Let’s start with protecting income. The most common way to hedge against a loss of income is to buy insurance.  You can insure your assets eg you buy home or car insurance, you can even insure your home appliances. Insurance has a cost i.e. the premiums paid, so don’t insure what will become obsolete within the lifetime of the cover, or pay to insure when the premium is more than the value of the assets. This is fairly simple enough. The main risk here is to choose an insurance company that will pay premiums when the insured event occurs. The most important asset to protect via insurance is your ability to earn, this is done via disability and life insurance.

Disability Insurance or loss of income insurance covers you in the event you cannot work or perform your current occupation because of illness or injury. Disability Insurance is extremely important for a business with a key owner or single owner, as the EFInA study shows the biggest financial risk to a household is the incapacitation of the breadwinner. So getting disability insurance ensures you don’t lose income when you are sick for a long period of time.

If you’re an employee. There is a new Employee Compensation Act that mandates disability insurance, ask your employer about this.

Health Insurance is another protection to take, especially as you grow older. For a fixed premium, you’re protected from extraordinary health care expenses that will completely distort your budget. So buy health insurance, put cost of premium in your cash budget that protects your cash flow should you fall ill.

Next way to protect against loss of income is to buy life insurance. The whole idea of life insurance is to ensure the income of the bread winner is not impaired.

This is extremely important. You want to buy life cover that allows your dependents not suffer a loss of income. You can also buy a life policy linked to an education  option that pays the sum assured towards the education of identified wards.If you have a Retirement Saving Account, then your employer has to take a Group Life Insurance cover for you of three times your remuneration. Make sure you identify a fit and proper next of kin and ensure the premiums are paid by your employer.

Now let’s discuss Transfer of assets.

Assets can be transferred from the owner to a beneficiary via many methods. A well planned asset transfer prevents dissipation of assets. The very first thig to do is to ensure all your assets are properly registered and legal.

There are three main circumstances under which assets are transferred,

No Will:

Assets transferred Intestate, i.e. assets transferred without a formal will or instruction of the owner. The assets will then be transferred in line with the governing laws of the state. If you don’t have a will, your assets will be administered and shared to your identified beneficiaries by the court appointed Administrator.  You want to avoid this.  Also not a Next of Kin designation is not enough, be specific how you want your assets transferred by writing a will.

A Will.

Assets can be transfer according to your instructions states in a Will. This allows assets be transferred to beneficiaries according to the wishes of the owner including the appointment of an Executor to the Will

A Trust

A trust is an arrangement whereby assets are transferred by an individual or a corporate, to a Trustee, to be held by the Trustee for the benefit of certain beneficiaries. Trust can come in effect even when the owner of the assets is still alive, this is called a Living Trust. The Trustee can also be a corporate Trustee.
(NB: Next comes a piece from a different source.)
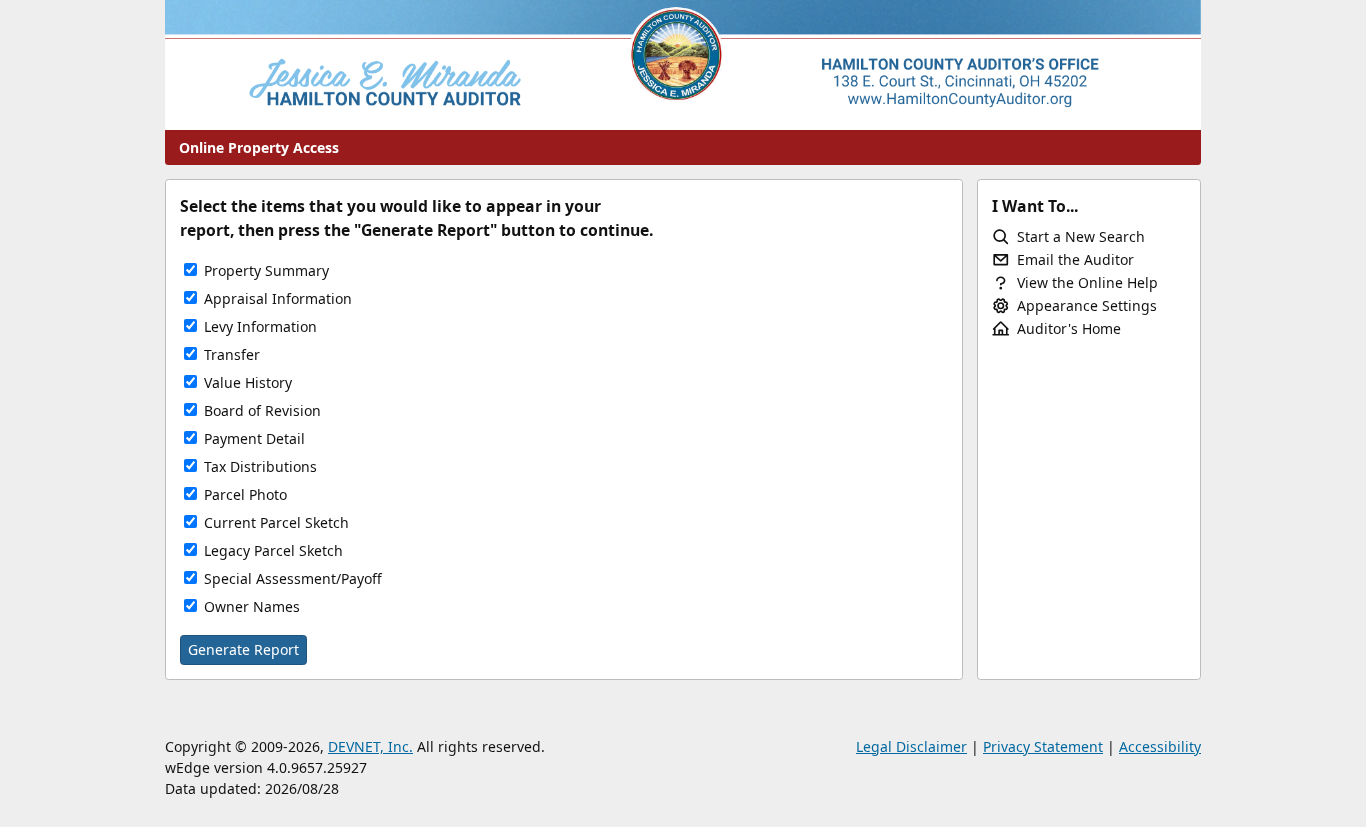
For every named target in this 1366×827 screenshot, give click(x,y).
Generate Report (243, 649)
The cost of a Trust are usually more expensive than a Will but Trust offer the advantage of avoiding Probate, are more private and cannot easily be challenged. Trusts are also more flexible than wills. Other methods to transfer assets are the making of gifts to beneficiaries.

Now recall our Net worth exercise in lesson two? When you do your network review exercises and there is an increase in your network, always update your will or Trust to capture the new assets.

To close remember that what you’re protecting is not only your ability to earn money but to protect your budget from extraordinary events. Not buying vehicle insurance for instance, can expose your budget to irreparably loss should anything happen to your car.

So to summarize, from income, you first protect, then create an emergency fund then you can invest.

Legal Jargon of the Week

What is Probate?

Probate s the Court process by which a Will is proved valid or invalid.

When a person dies, the estate must go through Probate. This Probate process is overseen by a probate court. The

Question:

Have you written a Will or Trust for your assets?